▶ [Study text]:
****************
The giant oarfish is the longest bony fish in the world – reaching, according to some reports, as much as 56 feet from tip to tail, although recorded lengths are somewhat more modest. Its size and its snake-like shape have led to suggestions that it may have been the source of at least some legends of sea serpents.
In Europe, it has been called the “king of herrings,” perhaps because it would sometimes be sighted near herring shoals, which some fishermen believed it guided. In Japan, the coincident appearances of oarfish that have been washed ashore before earthquakes and tsunamis have led to the fish being regarded as a bad omen.
Almost all human encounters with oarfish have been ones in which the fish are dead or drying – washed onto the beach or swimming in a disoriented manner near to shore. The reason for that, simply, is that giant oarfish tend to inhabit deeper waters where human beings rarely venture.
But scientists with the appropriately-named SERPENT project (Scientific and Environmental ROV Partnership using Existing iNdustrial Technology) – a collaboration between marine researchers and the oil-and-gas industry, in which the latter provides the former with resources such as remote operated vehicles (ROVs) – have now recorded not one, not two, but five videos of the giant oarfish in its natural environment.
****************
▶ [Dataset extract]:
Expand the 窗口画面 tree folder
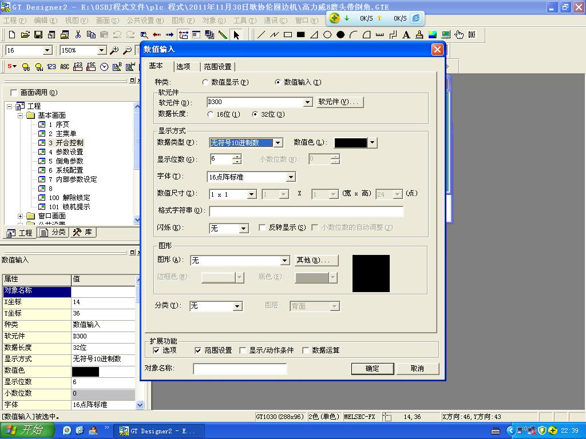point(21,216)
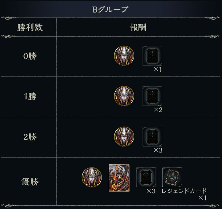The width and height of the screenshot is (222, 209).
Task: Select the card sleeve icon marked ×2
Action: (152, 96)
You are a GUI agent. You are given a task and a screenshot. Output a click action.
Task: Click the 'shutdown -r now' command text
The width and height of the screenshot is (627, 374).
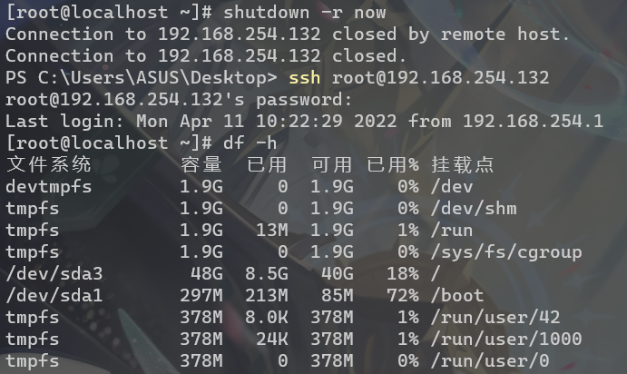(304, 13)
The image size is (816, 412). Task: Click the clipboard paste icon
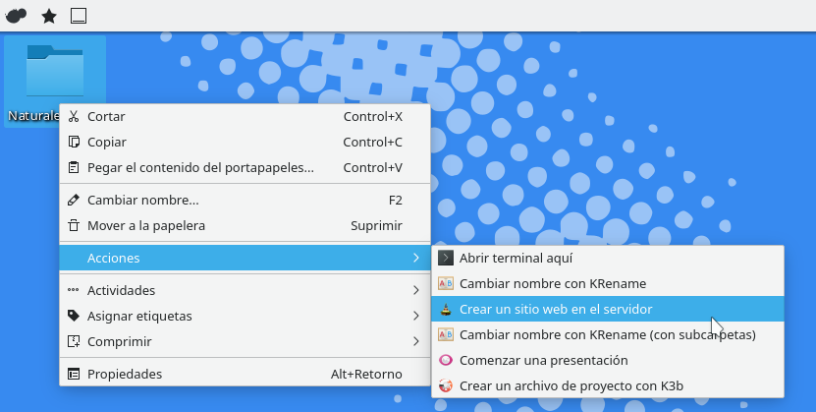click(73, 167)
****************
▶ [Work to complete]:
#1 According to the oarfish text, what has the giant oarfish been called in Europe?
#2 Please write the next part of the oarfish text, continuing after its final sentence.

▶ [Answers by item]:
#1 The "king of herrings."

#2
DNews posted part of one of the videos, complete with narration by lead researcher Mark Benfield, back in 2010; now Benfield and colleagues have compiled all the videos they took between January 2008 and August 2011 – using an ROV at depths of up to 1,600 feet in the Gulf of Mexico – and described their observations in a paper in the Journal of Fish Biology.
Interestingly, despite its long, lean form, the oarfish does not swim like a snake or an eel, but hangs almost vertically in the water. Renfield and colleagues report that the fact the fish did not immediately flee from the ROV’s bright lights suggest that they have few natural predators.